Ce château n'est pas au sommet. La cime du relief est plus haut, et la forteresse des Sanseverino a été bâtie bien plus bas, appuyée au flanc : un choix qui ne s'explique que d'une façon, à savoir que ce qu'on voulait surveiller n'était pas l'horizon mais le bourg en dessous.
À voir
On entre par un grand portail rectangulaire du côté ouest, en traversant une salle à voûte d'arêtes entièrement de brique.
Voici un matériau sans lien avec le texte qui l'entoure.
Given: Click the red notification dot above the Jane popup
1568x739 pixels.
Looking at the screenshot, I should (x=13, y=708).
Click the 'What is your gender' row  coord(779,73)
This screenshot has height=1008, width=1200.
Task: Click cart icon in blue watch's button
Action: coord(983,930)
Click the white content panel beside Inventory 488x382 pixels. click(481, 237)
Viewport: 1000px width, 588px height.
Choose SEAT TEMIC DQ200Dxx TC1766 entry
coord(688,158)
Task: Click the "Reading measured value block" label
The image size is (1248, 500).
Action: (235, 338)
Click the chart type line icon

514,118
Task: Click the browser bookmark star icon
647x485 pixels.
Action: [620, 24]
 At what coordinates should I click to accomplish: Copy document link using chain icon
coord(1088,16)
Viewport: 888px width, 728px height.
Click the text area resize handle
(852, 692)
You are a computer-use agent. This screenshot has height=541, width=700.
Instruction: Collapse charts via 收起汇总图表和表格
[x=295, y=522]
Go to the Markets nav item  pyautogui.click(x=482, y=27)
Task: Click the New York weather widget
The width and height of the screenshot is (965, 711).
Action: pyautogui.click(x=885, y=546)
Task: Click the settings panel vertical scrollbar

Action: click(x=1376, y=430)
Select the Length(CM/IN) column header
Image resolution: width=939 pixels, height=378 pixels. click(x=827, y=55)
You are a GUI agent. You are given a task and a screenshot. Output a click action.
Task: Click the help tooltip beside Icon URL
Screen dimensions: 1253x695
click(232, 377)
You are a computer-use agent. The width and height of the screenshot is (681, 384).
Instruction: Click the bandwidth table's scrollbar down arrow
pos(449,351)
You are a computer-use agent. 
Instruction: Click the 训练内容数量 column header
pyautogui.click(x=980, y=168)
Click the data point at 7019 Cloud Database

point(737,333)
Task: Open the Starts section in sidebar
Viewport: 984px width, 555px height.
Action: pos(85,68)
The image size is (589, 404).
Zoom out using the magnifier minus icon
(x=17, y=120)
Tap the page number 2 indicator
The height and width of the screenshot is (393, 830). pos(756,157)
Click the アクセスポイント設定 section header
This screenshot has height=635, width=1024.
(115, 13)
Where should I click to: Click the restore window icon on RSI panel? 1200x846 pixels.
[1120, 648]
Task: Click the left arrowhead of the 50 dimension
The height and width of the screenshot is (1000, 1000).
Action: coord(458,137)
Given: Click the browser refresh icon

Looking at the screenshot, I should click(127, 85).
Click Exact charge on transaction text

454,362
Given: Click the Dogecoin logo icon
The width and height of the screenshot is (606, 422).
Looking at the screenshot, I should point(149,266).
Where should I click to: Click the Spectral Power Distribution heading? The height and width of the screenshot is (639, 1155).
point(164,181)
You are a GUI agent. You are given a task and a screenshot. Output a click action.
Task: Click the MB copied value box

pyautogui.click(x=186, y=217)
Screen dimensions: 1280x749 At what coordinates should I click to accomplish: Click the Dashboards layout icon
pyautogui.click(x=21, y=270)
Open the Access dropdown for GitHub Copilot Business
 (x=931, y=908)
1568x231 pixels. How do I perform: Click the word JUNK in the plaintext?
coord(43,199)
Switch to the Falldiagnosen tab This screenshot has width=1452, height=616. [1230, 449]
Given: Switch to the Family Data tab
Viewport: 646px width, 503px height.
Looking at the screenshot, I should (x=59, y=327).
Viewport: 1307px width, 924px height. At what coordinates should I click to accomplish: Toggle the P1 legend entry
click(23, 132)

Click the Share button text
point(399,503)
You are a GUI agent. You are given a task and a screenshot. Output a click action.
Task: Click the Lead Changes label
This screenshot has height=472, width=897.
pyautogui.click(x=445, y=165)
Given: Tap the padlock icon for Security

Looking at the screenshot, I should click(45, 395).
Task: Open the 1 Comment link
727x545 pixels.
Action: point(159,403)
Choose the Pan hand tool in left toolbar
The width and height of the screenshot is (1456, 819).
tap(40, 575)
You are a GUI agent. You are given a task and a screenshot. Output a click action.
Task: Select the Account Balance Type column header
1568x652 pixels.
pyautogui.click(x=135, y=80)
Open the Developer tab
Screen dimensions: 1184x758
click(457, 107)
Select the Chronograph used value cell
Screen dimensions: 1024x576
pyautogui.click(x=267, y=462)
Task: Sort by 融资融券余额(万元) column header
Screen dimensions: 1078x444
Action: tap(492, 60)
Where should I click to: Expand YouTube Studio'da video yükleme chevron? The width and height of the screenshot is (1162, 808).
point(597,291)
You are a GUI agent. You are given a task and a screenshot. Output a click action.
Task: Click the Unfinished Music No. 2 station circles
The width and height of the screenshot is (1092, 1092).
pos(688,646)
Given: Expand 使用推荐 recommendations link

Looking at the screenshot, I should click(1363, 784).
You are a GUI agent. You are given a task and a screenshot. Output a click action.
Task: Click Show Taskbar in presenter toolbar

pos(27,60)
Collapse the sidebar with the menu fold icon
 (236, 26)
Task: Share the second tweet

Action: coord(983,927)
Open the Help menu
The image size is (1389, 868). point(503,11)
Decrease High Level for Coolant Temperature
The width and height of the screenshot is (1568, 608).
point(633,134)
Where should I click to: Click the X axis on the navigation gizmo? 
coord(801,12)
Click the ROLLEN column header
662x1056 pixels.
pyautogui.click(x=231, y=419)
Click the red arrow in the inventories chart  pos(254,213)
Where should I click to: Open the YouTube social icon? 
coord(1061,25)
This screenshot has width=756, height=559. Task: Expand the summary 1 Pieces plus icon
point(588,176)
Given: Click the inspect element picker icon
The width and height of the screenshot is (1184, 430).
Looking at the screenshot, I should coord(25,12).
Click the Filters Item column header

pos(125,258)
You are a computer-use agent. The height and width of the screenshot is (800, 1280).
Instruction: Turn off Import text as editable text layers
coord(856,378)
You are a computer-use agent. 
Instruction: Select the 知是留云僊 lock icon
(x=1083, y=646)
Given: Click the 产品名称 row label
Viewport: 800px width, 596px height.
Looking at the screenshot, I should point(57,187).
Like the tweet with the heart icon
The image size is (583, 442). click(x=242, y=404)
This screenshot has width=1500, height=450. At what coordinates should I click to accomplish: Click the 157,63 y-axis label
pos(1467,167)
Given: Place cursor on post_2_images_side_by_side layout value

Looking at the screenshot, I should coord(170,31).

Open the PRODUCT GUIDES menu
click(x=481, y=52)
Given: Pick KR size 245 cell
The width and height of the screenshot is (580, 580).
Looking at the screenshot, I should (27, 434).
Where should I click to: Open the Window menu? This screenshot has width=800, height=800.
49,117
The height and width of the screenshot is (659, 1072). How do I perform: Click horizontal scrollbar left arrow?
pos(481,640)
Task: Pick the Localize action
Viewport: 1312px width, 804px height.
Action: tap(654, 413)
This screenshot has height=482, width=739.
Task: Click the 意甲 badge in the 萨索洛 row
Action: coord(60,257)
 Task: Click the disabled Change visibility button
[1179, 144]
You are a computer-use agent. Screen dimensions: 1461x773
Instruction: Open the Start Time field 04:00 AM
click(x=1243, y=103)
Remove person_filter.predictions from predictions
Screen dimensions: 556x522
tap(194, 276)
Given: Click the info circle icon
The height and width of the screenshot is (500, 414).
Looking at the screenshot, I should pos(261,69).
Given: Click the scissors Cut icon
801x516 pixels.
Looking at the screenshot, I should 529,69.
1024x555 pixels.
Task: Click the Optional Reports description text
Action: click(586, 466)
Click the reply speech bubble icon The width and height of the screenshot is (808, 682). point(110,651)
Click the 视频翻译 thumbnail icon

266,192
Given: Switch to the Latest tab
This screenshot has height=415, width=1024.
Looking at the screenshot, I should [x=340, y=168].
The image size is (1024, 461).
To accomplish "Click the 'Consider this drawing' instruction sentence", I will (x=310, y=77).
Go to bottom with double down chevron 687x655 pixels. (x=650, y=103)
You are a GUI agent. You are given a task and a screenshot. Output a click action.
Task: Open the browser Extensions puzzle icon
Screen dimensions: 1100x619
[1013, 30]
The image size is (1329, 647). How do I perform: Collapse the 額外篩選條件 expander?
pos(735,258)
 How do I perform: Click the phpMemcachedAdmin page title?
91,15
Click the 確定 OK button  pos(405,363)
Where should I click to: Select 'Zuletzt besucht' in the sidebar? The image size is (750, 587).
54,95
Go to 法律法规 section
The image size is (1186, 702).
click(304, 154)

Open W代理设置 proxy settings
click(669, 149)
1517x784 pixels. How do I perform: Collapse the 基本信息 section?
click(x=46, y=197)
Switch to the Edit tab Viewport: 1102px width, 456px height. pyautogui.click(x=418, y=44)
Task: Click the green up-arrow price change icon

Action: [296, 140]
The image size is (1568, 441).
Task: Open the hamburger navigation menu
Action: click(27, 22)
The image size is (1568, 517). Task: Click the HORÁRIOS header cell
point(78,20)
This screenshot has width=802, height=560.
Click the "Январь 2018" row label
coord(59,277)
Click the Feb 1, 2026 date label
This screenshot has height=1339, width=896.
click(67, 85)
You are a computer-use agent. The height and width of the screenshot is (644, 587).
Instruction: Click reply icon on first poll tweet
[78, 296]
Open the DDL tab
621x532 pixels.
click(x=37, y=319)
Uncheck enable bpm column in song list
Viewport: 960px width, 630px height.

Le plan en L, sur trois niveaux dont un en demi-sous-sol, n'est pas né ainsi : c'est le résultat d'agrandissements successifs à partir d'une tour initiale, la manière dont grandissaient presque toutes les forteresses de hauteur.
Entre les deux ailes s'ouvre une cour fermée par la même enceinte fortifiée, et de là on passe dans deux des tours du côté oriental. Au milieu de la cour se trouve encore le puits qui recueillait l'eau de pluie. Le château est d'époque normande, et l'expansion normando-souabe du bourg est juste en aval : l'habitat a grandi de la forteresse vers le bas.
La visite
Le château est dans le centre ancien de Chiaromonte, au-dessus de la vallée du Sinni ; les ouvertures dépendent des initiatives de la commune et de la saison, mieux vaut donc se renseigner avant. Une demi-heure.
Le conseil de la rédaction
Arrêtez-vous au puits de la cour. Dans une forteresse de hauteur sans source, la citerne décide de tout : la durée d'un siège n'est pas fixée par les murs mais par les litres d'eau de pluie qu'on a su mettre de côté. C'est la partie la moins spectaculaire du château et c'est celle dont dépendait le reste.